Keiner von uns kann sich mehr an das Jahr ohne Sommer erinnern. Im April 1815 brach auf dem heutigen indonesischen Archipel der Vulkan Tambora aus. Die Eruption war fünfzig Mal stärker als die des Vesuvs 79 n Chr. Die Wucht der Explosion war so gewaltig, dass sie angeblich 2000 Kilometer weit zu hören war. Die Folgen für die Region waren katastrophal. Im Umkreis von 600 Kilometern blieb der Himmel fast zwei Tage vollständig verdunkelt.
Die Auswirkungen dieses Ausbruchs spüren die Menschen ein Jahr später auch im 12000 Kilometer entfernten Königreich „Württemberg“. Die Sonne verschwindet. Eine düstere Wolkendecke legt sich über das Land.
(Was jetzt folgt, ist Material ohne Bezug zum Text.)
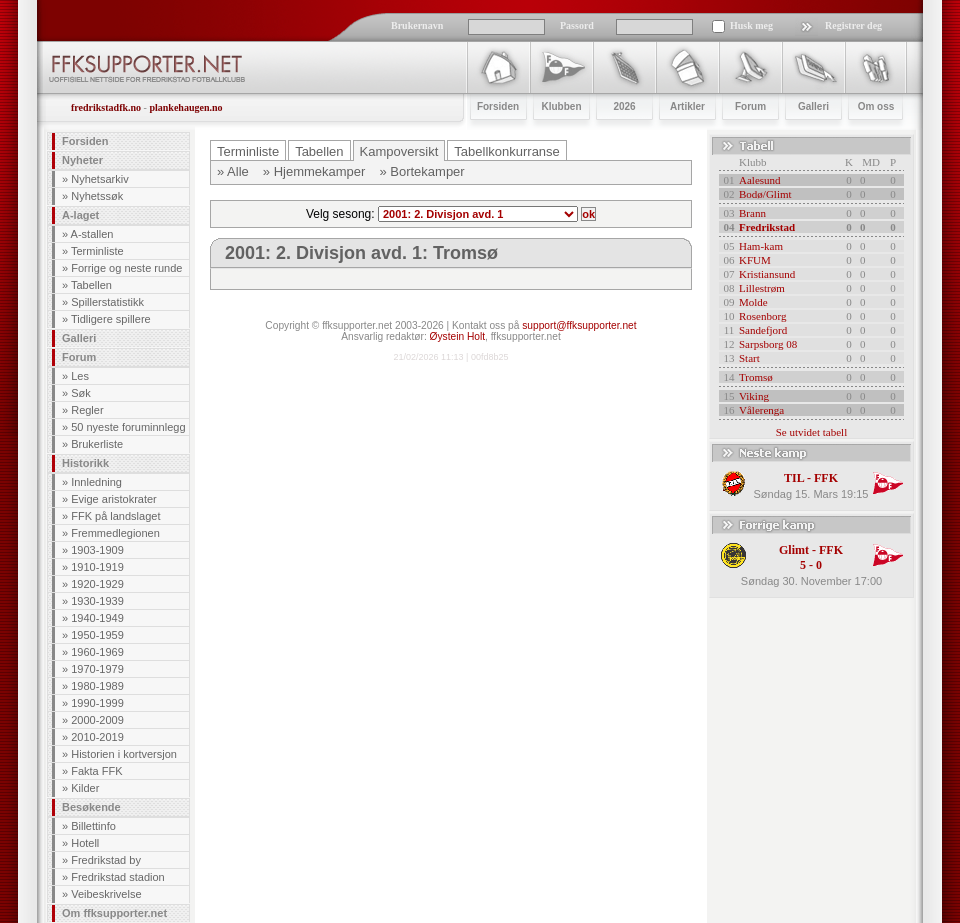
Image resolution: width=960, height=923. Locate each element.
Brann (752, 213)
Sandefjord (763, 330)
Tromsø (756, 377)
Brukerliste (97, 444)
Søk (81, 393)
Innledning (96, 482)
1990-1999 (97, 703)
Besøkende (91, 807)
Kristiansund (767, 274)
Im Juli fällt auf der Schwäbischen Alb Schnee. Nach wochenlangem Regen folgen Überschwemmungen. Die Menschen sind ratlos und glauben an eine Strafe Gottes. Die Missernte 1816 löst eine Hungersnot aus. Sie trifft arm und reich. 20000 Menschen wandern nach Amerika oder Russland aus. Es fehlt das Futter für die Tiere. Reihenweise werden die Pferde geschlachtet. Als Alternative zum Reitpferd entwickelt der badische Forstbeamte Karl Drais in Mannheim die Draisine, eine so genannte Laufmaschine. Auch die spätere Eisenbahn-Draisine geht auf seine Anregungen zurück.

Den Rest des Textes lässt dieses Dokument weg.